What are the properties of a micro-grammar?
- The original grammar is a subset of the micro-grammar.
- The original grammar and micro-grammar have the same structure.
Why are these two properties important?
How does the uchex parser differ from a traditional parser?
- Sliding window: This allows the parser to continue when it does not recognize a token.
- Wildcard: Allows the parser to match anything.
- Commit points: Allows the parser to stop sliding forward once an important token is reached for badly written micro-grammars.
- Compositional parsers: Allows parsers to be chained together. (Though parsec-based parsers often have this property.)
What is a belief-style checker?
A type of checker that makes assumptions about the code. While traversing the code, if the checker can contradict an assumption, then there is an error.
All of the example checkers they present use belief-style, but they are not necessarily limited to this.
What is the algorithm for the null pointer checker?
- When a pointer is dereferenced, it is added to a “not null” set. The “not null” set is the set of “beliefs”.
- Whenever a not null check is made, the pointer is looked up in the “not null” set.
- If pointer is set, a belief is contradicted indicating that there is an error.

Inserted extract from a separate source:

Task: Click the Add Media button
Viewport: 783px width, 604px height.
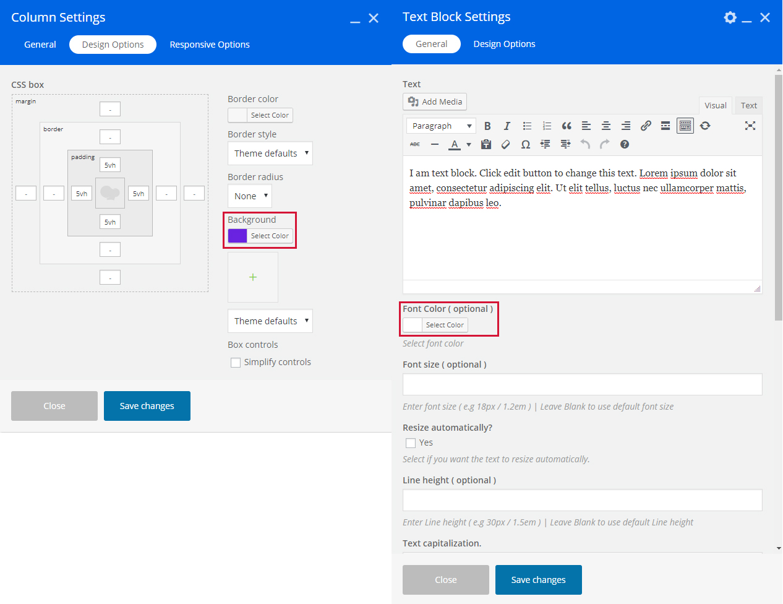Action: 435,101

The null pointer checker uses forward data flow analysis. This allows the checker to know information about the past. Other checkers use backward data flow analysis which gives the checker information about the future.
What type of bugs can uchex catch?
Intra-procedural. This is the most simple type of bug because it requires no context outside of the function.
What types of bugs does uchex not catch?
- Those that require inter-procedural analysis. What are inter procedural checkers and what can these catch that uchex can’t?
- Those that require alias tracking. What is alias tracking and why is this hard to support?
What type of grammar is uchex able to parse and why is this important?
uchex can parse LL(k) grammars. There are limitations with parsers so it is important to know which type of parser is being used. One limitation of LL(k) is that left-recursion can not be parsed. Therefore, the developer must eliminate it from the grammar.
How is uchex evaluated?
uchex is evaluated against an undisclosed industrial static checker (called SystemX in the paper). Both checkers are run on the same codebases and the results are compared by counting the number and overlap of bugs found. It is important to note that uchex and SystemX can use each others results as ground truth. This way they can be used in conjunction to improve each other.
uchex is also evaluated to demonstrate simplicity and ease of developing new checkers. The only metric used is lines of code. This does not say much so it should be taken with a grain of salt.
Deian, on last point: if you’ve written checkers you’ll find that LOC is pretty reasonable. Managing giant ASTs and state in existing frameworks is super hard. Moreover, I think for this we can partially appeal to authority: Dawson has done work on checkers for decades.